Data listing:

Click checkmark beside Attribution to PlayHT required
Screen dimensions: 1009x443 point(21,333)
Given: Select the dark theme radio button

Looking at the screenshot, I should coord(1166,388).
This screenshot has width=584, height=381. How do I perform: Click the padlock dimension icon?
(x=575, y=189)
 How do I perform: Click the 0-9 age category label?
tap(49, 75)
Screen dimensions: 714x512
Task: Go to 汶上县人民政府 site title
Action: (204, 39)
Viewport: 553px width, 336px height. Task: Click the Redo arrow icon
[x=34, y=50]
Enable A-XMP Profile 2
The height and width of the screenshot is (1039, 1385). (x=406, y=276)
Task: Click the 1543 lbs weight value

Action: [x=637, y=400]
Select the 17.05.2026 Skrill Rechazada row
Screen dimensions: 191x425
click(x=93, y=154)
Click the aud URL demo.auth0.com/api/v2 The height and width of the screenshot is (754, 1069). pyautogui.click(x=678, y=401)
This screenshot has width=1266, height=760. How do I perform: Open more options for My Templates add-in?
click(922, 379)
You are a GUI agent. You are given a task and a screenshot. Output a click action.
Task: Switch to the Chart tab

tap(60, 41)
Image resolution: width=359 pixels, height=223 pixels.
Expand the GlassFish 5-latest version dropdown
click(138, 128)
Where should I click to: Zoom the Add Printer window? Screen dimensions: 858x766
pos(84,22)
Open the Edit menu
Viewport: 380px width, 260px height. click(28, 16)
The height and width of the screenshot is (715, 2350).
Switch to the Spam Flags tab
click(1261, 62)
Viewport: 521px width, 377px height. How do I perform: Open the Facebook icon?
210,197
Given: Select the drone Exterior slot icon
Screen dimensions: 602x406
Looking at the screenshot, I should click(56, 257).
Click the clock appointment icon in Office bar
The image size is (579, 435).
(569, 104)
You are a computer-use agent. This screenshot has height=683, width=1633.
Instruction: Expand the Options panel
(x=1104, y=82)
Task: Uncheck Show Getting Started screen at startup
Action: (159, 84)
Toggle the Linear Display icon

Work item: In full and word for word, repeat the records.

Written answer:
Click checkmark beside Attribution to PlayHT required
Screen dimensions: 1009x443 point(21,333)
Given: Select the dark theme radio button

Looking at the screenshot, I should coord(1166,388).
This screenshot has width=584, height=381. How do I perform: Click the padlock dimension icon?
(x=575, y=189)
 How do I perform: Click the 0-9 age category label?
tap(49, 75)
Screen dimensions: 714x512
Task: Go to 汶上县人民政府 site title
Action: (204, 39)
Viewport: 553px width, 336px height. Task: Click the Redo arrow icon
[x=34, y=50]
Enable A-XMP Profile 2
The height and width of the screenshot is (1039, 1385). (x=406, y=276)
Task: Click the 1543 lbs weight value

Action: [x=637, y=400]
Select the 17.05.2026 Skrill Rechazada row
Screen dimensions: 191x425
click(x=93, y=154)
Click the aud URL demo.auth0.com/api/v2 The height and width of the screenshot is (754, 1069). pyautogui.click(x=678, y=401)
This screenshot has width=1266, height=760. How do I perform: Open more options for My Templates add-in?
click(922, 379)
You are a GUI agent. You are given a task and a screenshot. Output a click action.
Task: Switch to the Chart tab

tap(60, 41)
Image resolution: width=359 pixels, height=223 pixels.
Expand the GlassFish 5-latest version dropdown
click(138, 128)
Where should I click to: Zoom the Add Printer window? Screen dimensions: 858x766
pos(84,22)
Open the Edit menu
Viewport: 380px width, 260px height. click(28, 16)
The height and width of the screenshot is (715, 2350).
Switch to the Spam Flags tab
click(1261, 62)
Viewport: 521px width, 377px height. How do I perform: Open the Facebook icon?
210,197
Given: Select the drone Exterior slot icon
Screen dimensions: 602x406
Looking at the screenshot, I should click(56, 257).
Click the clock appointment icon in Office bar
The image size is (579, 435).
(569, 104)
You are a computer-use agent. This screenshot has height=683, width=1633.
Instruction: Expand the Options panel
(x=1104, y=82)
Task: Uncheck Show Getting Started screen at startup
Action: (159, 84)
Toggle the Linear Display icon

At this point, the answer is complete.